Le ministre a, dans le même temps, souligné l’importance pour ce Comité  d’entreprendre toute démarche “nécessaire afin de s’assurer de la prise en  charge de la revendication légitime de l’Afrique de se voir représentée  dans la catégorie des membres permanents du Conseil de Sécurité avec les droits qui s’y rattachent”.

Il a ajouté, à cet égard, que le rôle “important” que joue l’Afrique  aujourd’hui dans le règlement des crises et des conflits en Afrique, plaide  en faveur d’une réforme urgente du Conseil de sécurité, en accordant une  attention particulière à la situation de l’Afrique, qui demeure le seul continent n’étant pas représenté dans la catégorie des membres permanents  du Conseil de sécurité.
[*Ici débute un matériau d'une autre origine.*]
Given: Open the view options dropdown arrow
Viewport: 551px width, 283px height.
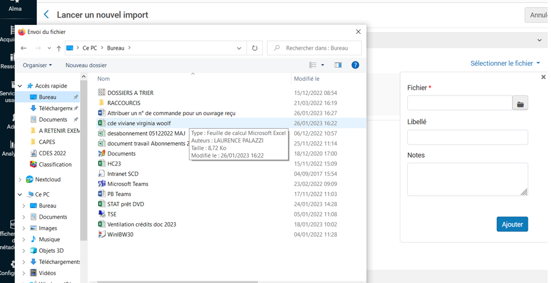Looking at the screenshot, I should click(323, 66).
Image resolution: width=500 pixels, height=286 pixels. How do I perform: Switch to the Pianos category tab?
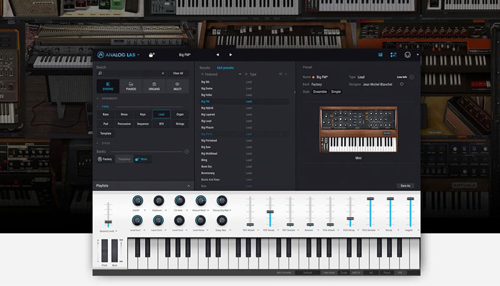130,84
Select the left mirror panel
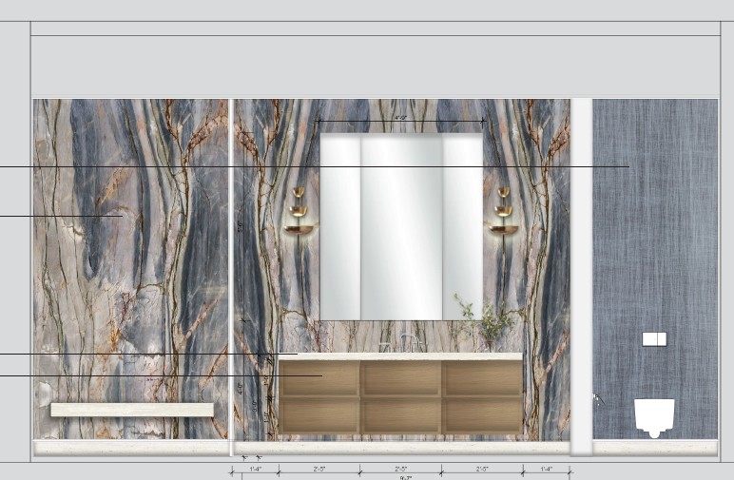Screen dimensions: 734x480 tap(340, 226)
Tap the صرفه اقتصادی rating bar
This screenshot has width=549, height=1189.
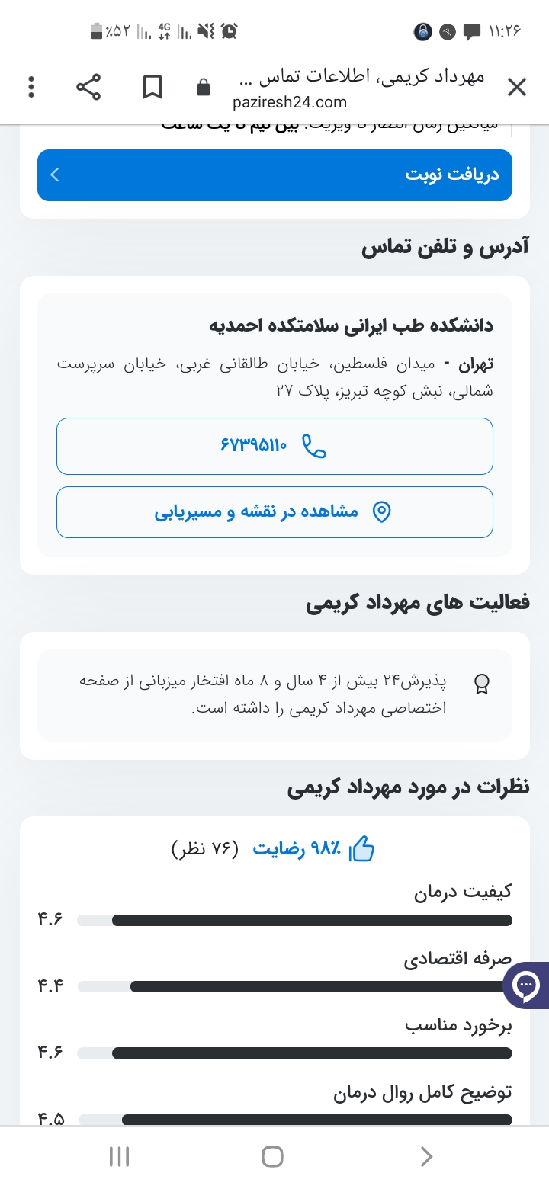(x=294, y=986)
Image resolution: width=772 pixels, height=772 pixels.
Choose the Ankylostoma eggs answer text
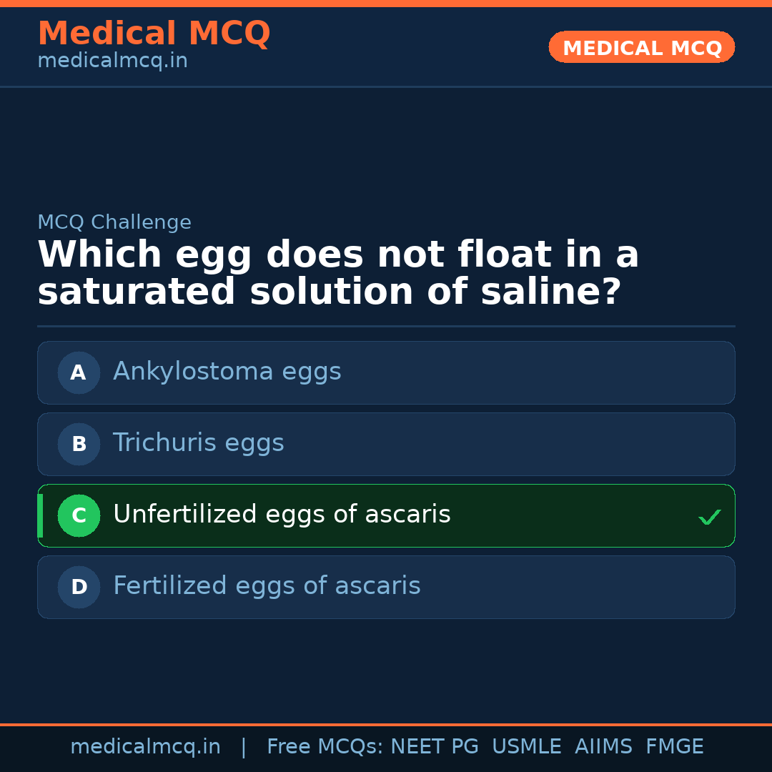click(227, 372)
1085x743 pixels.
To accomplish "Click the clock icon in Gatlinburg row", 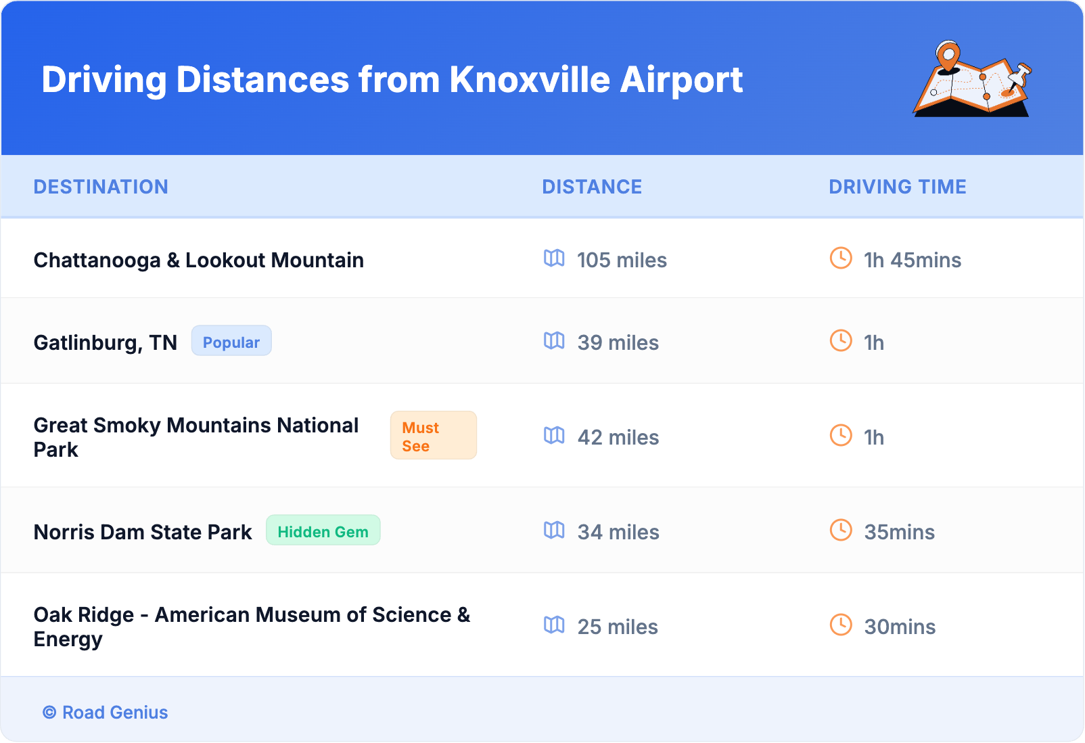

Le Sommet du C-10 a été l’occasion pour les Etats membres de réitérer leur  attachement ferme à la position africaine commune telle que définie dans  le Consensus d’Ezulwini et dans la Déclaration de Syrte.

Présidé par le président du Sierra Leone, Ernest Bai Koroma, le Comité des  Dix est composé de l’Algérie, de la Libye, de la République du Congo, de la  Guinée Equatoriale, du Kenya, de la Namibie, de l’Ouganda, du Sénégal, de  la Sierra Leone et de la Zambie.